The trial was a farce. But lack of evidence did not prevent the
court from sentencing the accused to imprisonment and the forfeiture of
their civil rights. Once again, those who had fought for peace were
forced to go to jail for their views. Zeth Höglund faced not only three
years’ imprisonment, but loss of his seat in Parliament. Protests
poured in from at home and abroad. On appeal, Hedén was found not
guilty, while Höglund’s and Oljelund’s prison sentences were reduced to
12 months and eight months respectively. While Höglund was in jail,
Branting took the opportunity of sacking him as a full-time official
for the party.
Russia: revolution stops war
In Russia, the world war immediately sparked off protests. In many
parts of Russia, workers went on strike on mobilisation day. Both the
Bolshevik and Menshevik Social Democratic6 deputies voted in the Duma
(Russian parliament) against funding the war effort. The Bolsheviks
also waged a campaign in factories and elsewhere, which led to the
entire Bolshevik parliamentary group being deported to Siberia.
Nonetheless, the Bolsheviks continued to fight against the war, and
they strove to bring down the government. They got widespread support.
The heavy cost of the war was felt throughout Russian society. As
the war progressed, food became increasingly scarce. In early 1917,
protests grew in strength and a number of strikes broke out. On March
8 (February 28 under the old Russian calendar), the women of Petrograd
took to the streets, demanding bread and peace. Women working at the
city’s textile factories went on strike, carrying other groups of
workers with them. Within a few days, the movement had led to a general
strike.
On March 11, the Tsar ordered the military to open fire on
demonstrators and 40 people were killed. The same evening, one of the
city’s military garrisons mutinied in protest at the decision to attack
the workers. The following morning, the mutiny spread throughout the
regiment. When other regiments were brought in to quell the uprising,
they joined the mutineers.
As in the revolutionary period of 1905, Soviets (workers’ councils)
were set up. The Soviets were both local and regional in character.
Workers, soldiers, and peasants elected representatives to them. The
movement spread across the country and the Tsar had no option but to
resign. This became known as the February Revolution.

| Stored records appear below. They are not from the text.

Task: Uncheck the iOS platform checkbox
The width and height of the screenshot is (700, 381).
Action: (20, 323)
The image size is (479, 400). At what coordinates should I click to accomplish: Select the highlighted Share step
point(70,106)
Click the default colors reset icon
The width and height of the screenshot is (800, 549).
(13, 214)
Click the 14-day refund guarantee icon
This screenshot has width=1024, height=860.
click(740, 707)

Before abdicating, the Tsar appointed Prince Lvov to head the
government, the Council of Ministers. He was soon replaced by Alexander
Kerensky. Neither was willing to end the war. Instead, a major
offensive was launched in the summer of 1917. This triggered
spontaneous uprisings against the government in Petrograd and Moscow,
but as the revolts were confined to the cities, the government was able
to suppress them. After that defeat, the movement lost impetus for a
while. The power of the Soviets was weakened and the Bolshevik Party,
which had been legalised at the time of the February revolution, was
once against outlawed.
However, the movement soon regained strength. Peasants began to
seize the property of landowners. Faith in the unelected provisional
government diminished. Many began to place greater trust in the
governing bodies they themselves built up. In August, there were 600
Soviets in the country, representing 23 million voters.7 By October
there were 900 Soviets.8
Many regiments declared that they would no longer take orders from
the government but would answer only to the Soviets. In practice, this
meant that the revolution had been successfully completed as power now
lay with the elected Soviets. When the Second Pan-Russian Congress of
the Soviets was held on 5 November,9 the Bolsheviks were in a majority.

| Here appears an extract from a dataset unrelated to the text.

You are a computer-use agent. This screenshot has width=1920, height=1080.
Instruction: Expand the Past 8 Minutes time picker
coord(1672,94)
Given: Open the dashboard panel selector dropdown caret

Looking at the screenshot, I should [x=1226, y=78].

Of the 650 delegates attending the congress, 390 supported the
‘Bolsheviki’.10
The storming and occupation of the Winter Palace (commonly referred
to as the October Revolution) on the night from 6 to 7 November was not
much of a storming at all. There was hardly any opposition.

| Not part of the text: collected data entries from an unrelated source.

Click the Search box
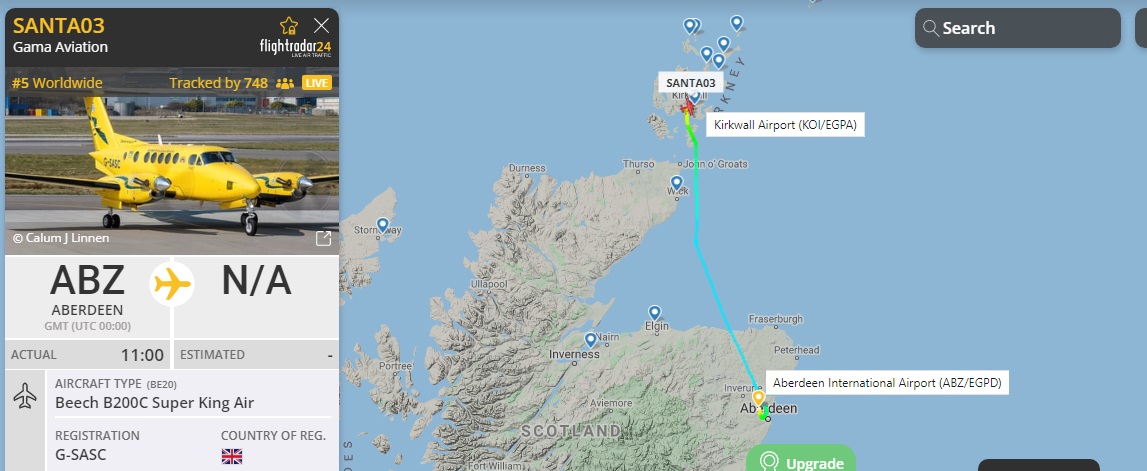This screenshot has width=1147, height=471. (x=1018, y=29)
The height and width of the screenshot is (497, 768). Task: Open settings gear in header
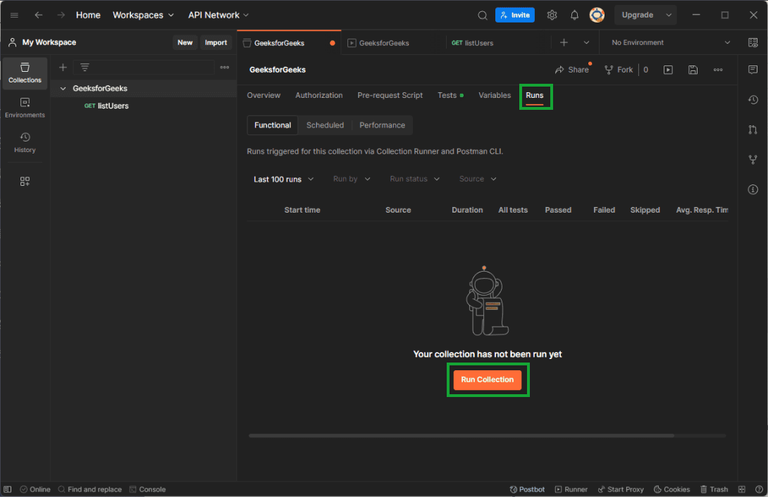(552, 15)
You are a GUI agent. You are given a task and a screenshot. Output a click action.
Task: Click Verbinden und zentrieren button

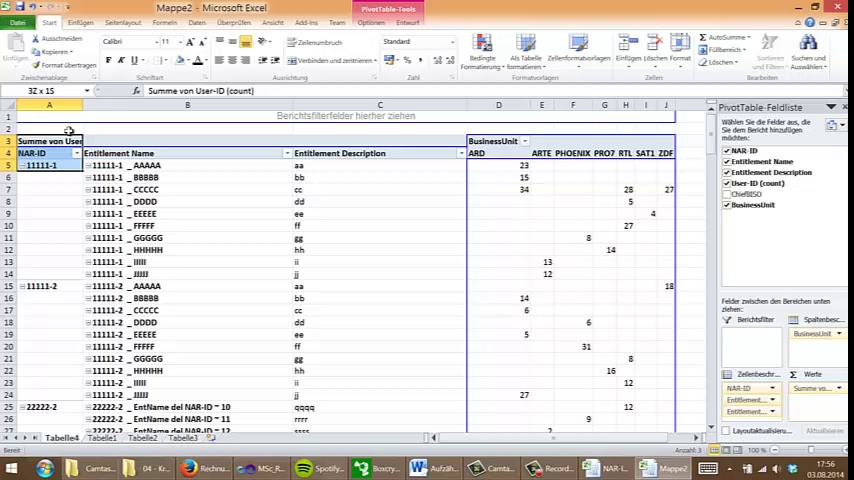click(329, 60)
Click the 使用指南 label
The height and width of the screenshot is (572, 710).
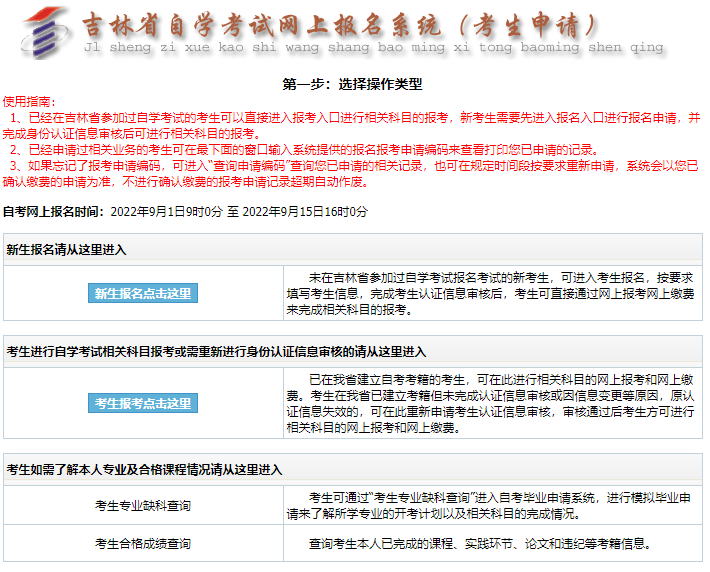(30, 102)
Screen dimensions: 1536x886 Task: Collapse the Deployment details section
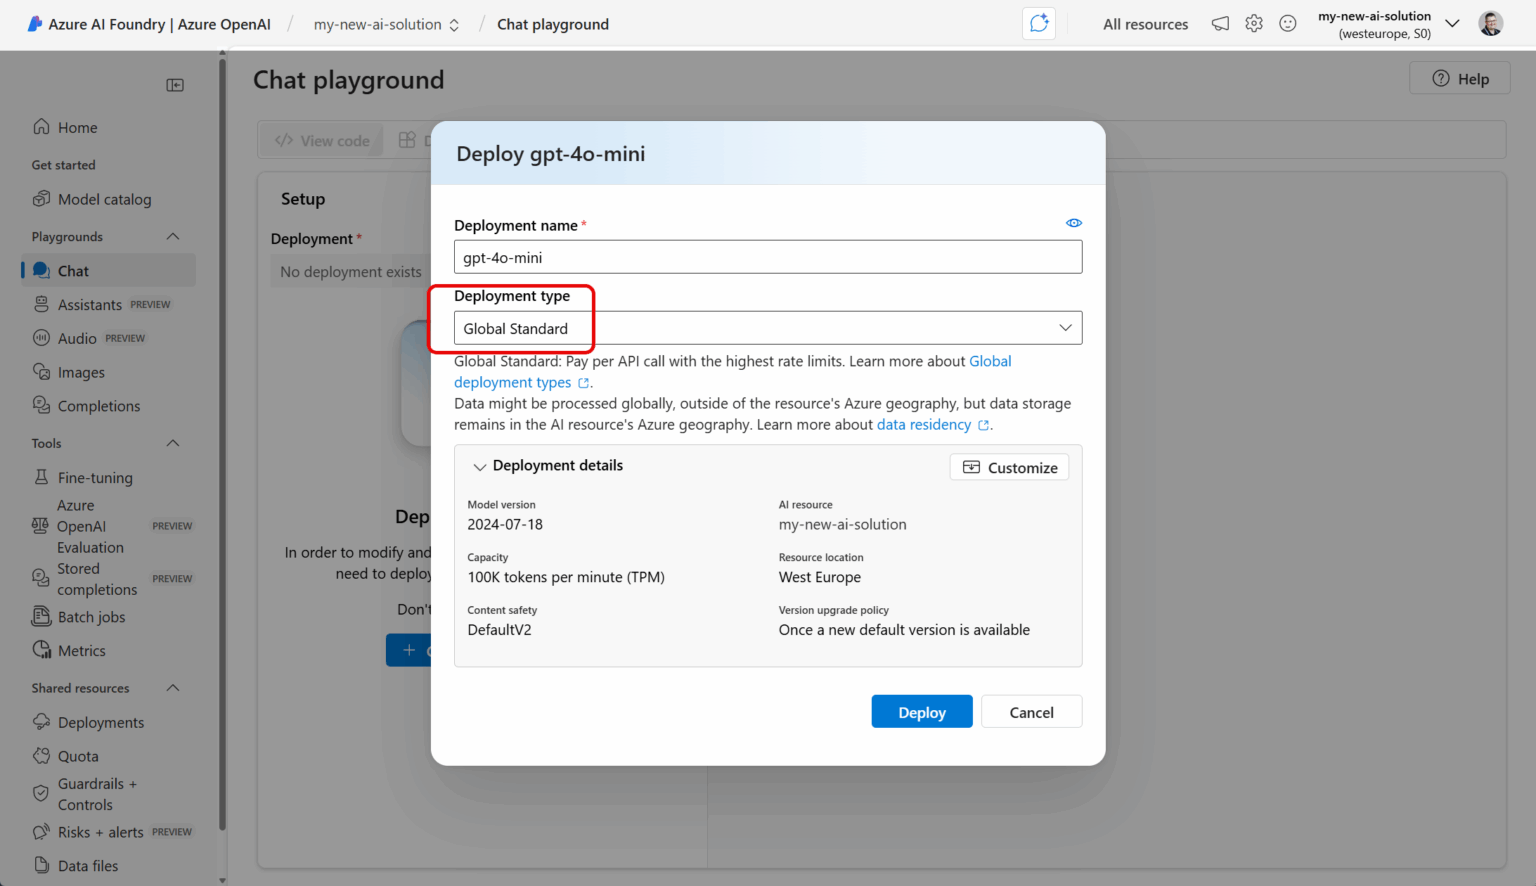point(480,466)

More people died during the making of Eisenstein’s classic film about the revolution, October,
than in the actual revolution. The fall of the Winter Palace merely
swept away one of the vestiges of power of the old regime. When this
was announced at the Second Congress, a decree was adopted transferring
all power to the Soviets of Workers’, Soldiers’ and Peasants’ Deputies.
After the October Revolution, the socialist government immediately
began honouring its promises. It was well aware that attempts would be
made to bring down the new regime, and believed that if peasants were
given their land, workers were given control of their factories,
oppressed nationalities were given self-determination, and everybody
peace, the revolution would be better equipped to stave off
counter-revolutionary attacks.
On November 28 1917, the Bolshevik-led government negotiated a truce
along the entire Eastern Front, and in early December peace talks with
Germany began in Brest-Litovsk. The main opposition parties, the
Mensheviks and the Social Revolutionaries, argued strongly in favour of
continuing the war. They justified this by referring to Russia’s
obligations towards her old allies on the Western Front (Britain,
France and others), and patriotism: Germany and the other Central
Powers were occupying large areas of western Russia, Ukraine, Belarus
and the Baltic States.
Prior to the October Revolution, the Bolsheviks had unanimously
agreed that if the working class took control of Russia, all the
warring parties were to be offered a just peace without any annexation
of territory or payment of war damages. Should the imperialist powers
refuse to accept this, the Bolsheviks would defend the socialist state
while at the same time advocating and supporting revolt against the
imperialist powers. They argued that this line would most benefit the
struggle for international socialism.
Most of the Bolshevik leaders continued to pursue this line after
the October Revolution. However, when Germany refused to agree to a
just peace, Lenin realised that the Russian army was no longer in a
condition to continue the war. Soldiers, who were often peasants,
hurried home to make sure they would not be left out when the Church’s
and the landowners’ property was parcelled out. The land-reform decree
had hastened the disintegration of the army.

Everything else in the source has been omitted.